Sunday morning coming down

Today is the anniversary of the birth of John Lennon. Murdered at the age of 40, he should be here to celebrate his 82nd birthday today. What a loss.

His work has always struck a chord with me. Now that so much of the Beatles’ work is available on YouTube, I thought I would take the occasion to adapt comments I have made previously and note some of his less famous songs. I am a Lennonist at heart; I identify with his idealistic streak and his cynicism. I admired his wit as well. In the jaunty rockabilly number “I’ll Cry Instead” he let on, “I’ve got a chip on my shoulder that’s bigger than my feet.” That’s a big chip.

His songs have always resonated with me. My modest purpose here is to acquaint you with the songs in case you may have missed one or two along the way, to invite you to think about them from a new angle if you are familiar with them, or simply to enjoy them again.

John yearned for a close relationship with his mother, Julia Lennon. You can hear it in “Julia,” the confessional song that comes toward the end of the Beatles’ recording career. Julia was a free spirit. She took up with another man within two or three years after John was born. He was raised mostly by Julia’s sister Mimi. Julia was killed when she was run over by a car in 1958. John was 17 and distraught over her death. John’s relationship with Julia failed to give him the mother love he needed (according to me), even if it may have benefited his art. The wounds ran deep. He was still working on the issues in his primal scream therapy after the Beatles broke up. See, e.g., “Mother.”

Bob Spitz’s 2005 “biography” of the Beatles provides a detailed account of the relentless work behind the Beatles’ success. Just reading about their time playing in Hamburg is exhausting. By the time Brian Epstein secured their audition with Parlophone’s George Martin in June 1962, John Lennon had already written “Ask Me Why” in homage to Smokey Robinson and the Miracles. You can hear the Beatles perform it on the Live At the Star-Club recording from their last Hamburg gig. It had become a staple of the Beatles’ live act in the arrangement Martin recorded for their second UK single. It also appeared on Please Please Me, the Beatles’ first British album.

John continued in this vein in “All I’ve Got To Do” on With the Beatles. I love the writing. The song begins as a boast and turns into a statement of mutual love.

When Lennon and McCartney discovered their harmonic yin-yang, it emerged as ebullience. You can’t miss the ebullience in “I’ll Get You.”

The Beatles wrote 12 songs to order for A Hard Day’s Night in 1964, but director Richard Lester only found room for six in the film. “I’ll Be Back” is one of the songs he left behind. The song structure is unusual. The arrangement is perfect. It appeared on A Hard Day’s Night in England and Beatles ’65 in the United States.
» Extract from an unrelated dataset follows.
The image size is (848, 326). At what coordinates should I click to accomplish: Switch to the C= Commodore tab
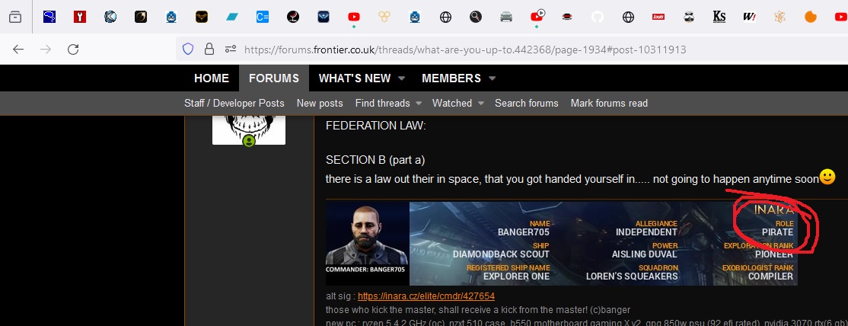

This one blows me away.

“No Reply” led off the Beatles for Sale album later that year. It also appeared on Beatles ’65 in the United States. Here wounded pride manifests as anger. “I saw the light,” indeed.

John soaked up obscure American rock and r & b songs. The Beatles recorded Little Willie John’s “Leave My Kitten Alone” in the Beatles for Sale sessions. They never finished it. It didn’t see the light of day until the first Anthology album.

“Yes It Is” appeared as the B-side to “Ticket to Ride” and on Beatles VI in the United States. The three-part harmony is a killer. George uses the volume pedal to good effect. The theme of wounded pride recurs.

John got a few songs out of sheer physical exhaustion. On the Beatles’ Revolver album, “I’m Only Sleeping” seems to me magnificent in every respect, including George’s “backwards” guitar solo.

John reduced his art to its essence in “Don’t Let Me Down,” here from the rooftop session filmed for Let It Be with Billy Preston on the electric piano.

The Beatles mostly abandoned harmony singing in their post-Beatles solo work. “Ask Me Why,” but I don’t know. Notice how the harmony parts or vocal backgrounds enhance the songs above.

When the Beatles broke up John tried to work through some of his issues in primal scream therapy. You can hear the screaming on several of the songs he recorded for John Lennon/Plastic Ono Band. “God” emerged from the therapy, minus the screams, with one of John’s most beautiful vocals.

John’s “#9 Dream” appeared on his Walls and Bridges solo album in 1974 and made it onto the American charts as a top 10 single in 1975. The song came to him in a dream. Nine was his lucky number. “God” to the contrary notwithstanding, the dream wasn’t over.